Founded in the early 2010s, Canadian Inmates Connect is a unique dating site offering incarcerated individuals a connection-point with pen pals and, potentially, intimate partners from the outside world.
The website functions as a dating-style directory where inmates create personal profiles featuring their name, age, location, interests, and a brief self-description.
Each profile includes a mailing address, allowing interested individuals to initiate correspondence through traditional mail.
Unlike standard dating websites, Canadian Inmates Connect does not offer direct messaging or online chat services.
Due to Canada’s privacy laws, the platform does not verify the nature of an inmate’s conviction or charges. Instead, the site explicitly advises visitors to “Google” the inmate and do their own research before writing. Some inmates disclose their convictions in their listings, however.
Among its most notable users is Tara DeSousa, a transgender inmate formerly known as Adam Laboucan.
Now 43, DeSousa was designated Canada’s youngest dangerous offender at age 15 following her conviction for the horrific sexual assault of a three-month-old infant in 1997 — an act that left the victim requiring extensive reconstructive surgery.
DeSousa underwent “gender-affirming operations” and is now living in a women’s prison. DeSousa admitted to drowning a three-year-old boy when he was 11.
The prisoner describes “herself” as “an award-winning poet (who) makes the best curry dishes ever,” and is seeking a “man who is non-judgmental, courteous, truthful and wants a sincere friend.”

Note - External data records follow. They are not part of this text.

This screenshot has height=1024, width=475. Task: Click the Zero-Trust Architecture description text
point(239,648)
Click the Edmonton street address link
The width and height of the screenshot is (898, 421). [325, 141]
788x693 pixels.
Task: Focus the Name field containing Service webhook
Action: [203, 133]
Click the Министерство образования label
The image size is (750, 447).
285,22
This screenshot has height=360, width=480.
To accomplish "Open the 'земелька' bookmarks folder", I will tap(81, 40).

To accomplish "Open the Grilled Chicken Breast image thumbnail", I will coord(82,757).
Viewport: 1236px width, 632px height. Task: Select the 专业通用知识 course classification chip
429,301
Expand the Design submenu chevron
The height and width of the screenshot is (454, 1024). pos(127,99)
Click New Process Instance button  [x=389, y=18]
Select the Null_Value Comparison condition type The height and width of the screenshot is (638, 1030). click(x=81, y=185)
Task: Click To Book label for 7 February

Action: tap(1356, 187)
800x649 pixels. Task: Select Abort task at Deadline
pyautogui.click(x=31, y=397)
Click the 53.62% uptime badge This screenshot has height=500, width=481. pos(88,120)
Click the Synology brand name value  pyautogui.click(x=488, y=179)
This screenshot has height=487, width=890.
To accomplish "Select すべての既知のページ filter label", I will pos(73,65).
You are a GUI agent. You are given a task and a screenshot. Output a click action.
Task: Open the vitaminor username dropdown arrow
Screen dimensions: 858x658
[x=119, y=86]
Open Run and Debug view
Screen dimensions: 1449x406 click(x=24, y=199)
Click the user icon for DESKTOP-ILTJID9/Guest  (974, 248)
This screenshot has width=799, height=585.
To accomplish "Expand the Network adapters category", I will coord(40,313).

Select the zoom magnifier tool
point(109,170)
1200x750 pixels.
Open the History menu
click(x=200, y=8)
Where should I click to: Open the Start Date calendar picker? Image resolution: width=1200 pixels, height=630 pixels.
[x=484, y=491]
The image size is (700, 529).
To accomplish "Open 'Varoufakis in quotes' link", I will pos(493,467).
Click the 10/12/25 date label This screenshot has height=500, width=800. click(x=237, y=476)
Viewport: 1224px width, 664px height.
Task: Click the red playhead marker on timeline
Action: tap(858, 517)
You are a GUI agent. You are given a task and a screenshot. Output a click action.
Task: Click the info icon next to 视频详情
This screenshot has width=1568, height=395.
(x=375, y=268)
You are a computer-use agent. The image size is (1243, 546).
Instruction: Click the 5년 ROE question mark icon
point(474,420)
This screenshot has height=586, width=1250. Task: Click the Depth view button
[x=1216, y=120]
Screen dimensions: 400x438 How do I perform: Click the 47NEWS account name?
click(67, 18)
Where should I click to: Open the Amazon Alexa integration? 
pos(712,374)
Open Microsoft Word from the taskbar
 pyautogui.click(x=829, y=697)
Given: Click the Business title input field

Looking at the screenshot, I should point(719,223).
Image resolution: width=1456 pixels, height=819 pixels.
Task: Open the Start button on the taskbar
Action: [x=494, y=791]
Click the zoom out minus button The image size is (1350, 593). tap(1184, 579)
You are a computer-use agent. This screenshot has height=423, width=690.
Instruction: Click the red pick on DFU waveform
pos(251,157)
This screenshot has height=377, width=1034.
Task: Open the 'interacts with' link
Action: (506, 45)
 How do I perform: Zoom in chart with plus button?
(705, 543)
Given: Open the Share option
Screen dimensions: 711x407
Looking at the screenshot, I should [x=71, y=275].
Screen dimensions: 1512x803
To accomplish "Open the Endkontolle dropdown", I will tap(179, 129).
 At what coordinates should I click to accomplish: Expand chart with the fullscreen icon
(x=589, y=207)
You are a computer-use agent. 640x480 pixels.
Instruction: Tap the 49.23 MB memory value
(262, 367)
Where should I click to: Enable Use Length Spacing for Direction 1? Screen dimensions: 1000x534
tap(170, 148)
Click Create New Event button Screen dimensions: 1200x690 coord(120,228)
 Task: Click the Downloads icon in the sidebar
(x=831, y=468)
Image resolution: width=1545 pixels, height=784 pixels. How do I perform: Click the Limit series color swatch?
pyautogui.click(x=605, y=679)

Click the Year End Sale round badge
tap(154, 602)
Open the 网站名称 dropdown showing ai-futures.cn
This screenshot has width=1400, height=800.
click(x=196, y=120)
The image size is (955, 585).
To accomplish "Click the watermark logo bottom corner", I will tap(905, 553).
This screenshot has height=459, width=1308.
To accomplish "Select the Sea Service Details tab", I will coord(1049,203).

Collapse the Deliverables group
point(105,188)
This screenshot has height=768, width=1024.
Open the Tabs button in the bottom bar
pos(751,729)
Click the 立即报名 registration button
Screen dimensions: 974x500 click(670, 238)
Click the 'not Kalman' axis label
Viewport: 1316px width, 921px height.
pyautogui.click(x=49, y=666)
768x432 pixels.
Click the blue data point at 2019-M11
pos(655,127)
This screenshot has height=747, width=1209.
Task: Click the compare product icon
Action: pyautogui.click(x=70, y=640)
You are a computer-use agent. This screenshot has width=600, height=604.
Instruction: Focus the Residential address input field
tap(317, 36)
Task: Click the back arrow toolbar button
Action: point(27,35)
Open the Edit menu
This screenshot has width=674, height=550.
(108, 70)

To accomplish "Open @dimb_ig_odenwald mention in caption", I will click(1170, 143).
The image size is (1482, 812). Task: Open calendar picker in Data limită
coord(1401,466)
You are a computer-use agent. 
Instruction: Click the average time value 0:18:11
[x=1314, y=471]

Another profile, which uses only an animated smiley face for a profile picture, begins: “Hello, my name is Matthew Kosowatsky and I’m from Montreal, Quebec. I am currently serving a 2 year sentence for several child pornography charges.”
A Google search for Kosowatsky yields no results regarding his conviction or the nature of his crimes.
Several other dating profiles on the website appear to belong to individuals incarcerated in the United States. Take Derrick Stepp, for example.
A Google search for Derrick Stepp, who lists an Illinois penitentiary as his mailing address, produced an immediate result pertaining to his convictions
Stepp is a sexual offender under Florida law.
Unlike the U.S., Canada does not have a publicly available sex offenders registry.
Canadian Inmates Connect actively discourages users from sending money to inmates and says it “is not responsible for any type of relationship that is developed through (their) site.”
True North contacted the phone number listed on the Canadian Inmates Connect, Inc. website to ask whether the platform’s administrators had concerns about user safety, given that privacy laws require potential suitors to research inmates themselves and that prisoner gender and name changes are easily facilitated.
The company did not return the call prior to deadline.